Auto comment: topic has been updated by 1.LaZyPersoN (previous revision, new revision, compare).
It's parallel computing complexity, that's indeed O(log^2) time complexity but it's O(n log^2) for compute complexity that means if you have a processor with a lot of cores that can do many computations at the same time you can do the computation faster but on codeforces you'll have access to only one core the only kind of parallelization I'm aware of on codeforces is vectorization you can look at https://codeforces.net/blog/entry/98594 to know more. but basically for general sorting you'll never go faster than O(nlogn)

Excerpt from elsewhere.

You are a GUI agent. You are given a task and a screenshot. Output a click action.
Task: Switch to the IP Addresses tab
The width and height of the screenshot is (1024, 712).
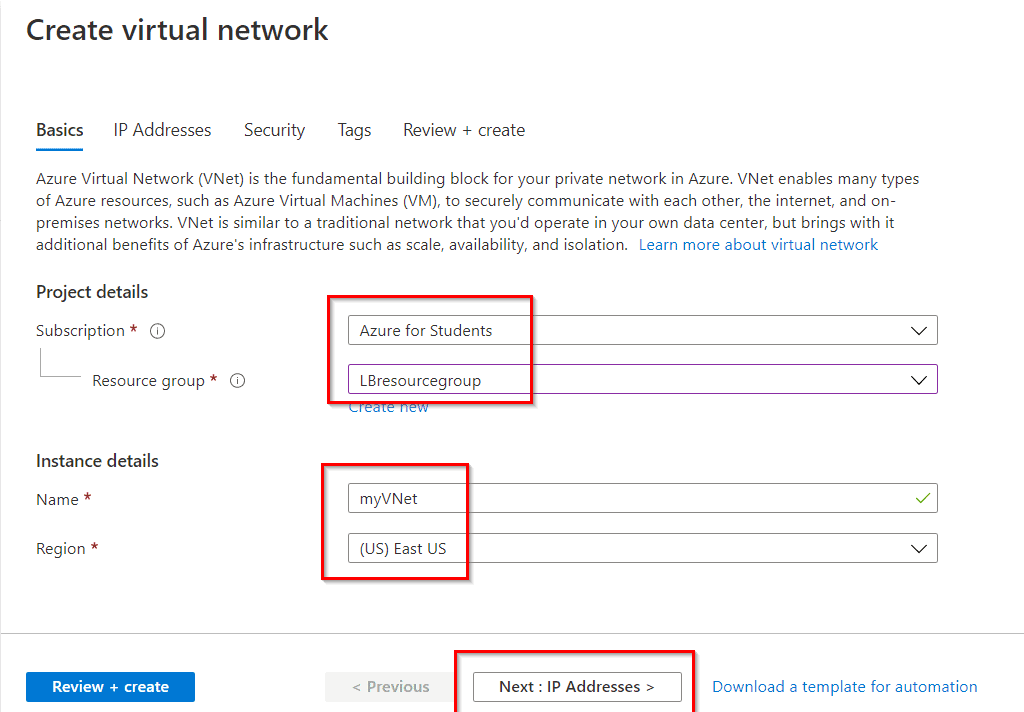point(162,130)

$$$O(\log^2 n)$$$ assuming comparisons that are not affected by each other are done simultaneously. Say, we want to sort an array with $$$4$$$ elements. We can do that by (comparing and) swapping indices $$$(3,4), (1,2), (2,4), (1,3), (2,3)$$$. This has $$$5$$$ comparisons, but parallelism makes it possible to run $$$(3,4)$$$ and $$$(1,2)$$$ simultaneously, for example. (However, we can not run $$$(3,4)$$$ and $$$(2,4)$$$ simultaneously, the former must be run strictly before the latter. This is due to a lock in using the resource.) So, while there are $$$5$$$ comparisons it will take $$$3$$$ "runs" of comparisons. $$$O(\log^2 n)$$$ in this context means the number of "runs" in the example. Of course, if we run the same algorithm sequentially, the time complexity is not $$$O(\log^2 n)$$$, it is in fact $$$O(n \log^2 n)$$$.
Yes this is true it will only be working when your computer will have N prcoessors like maybe a gpu or just hasmany cpus like amd threadripper or intel xeon or smth
Sadly codeforces will not have this feature of many processors for now but maybe in the future??? @MikeMirzayanov ???
Well, Distributed Code jam was a failure, so well, not in the near future.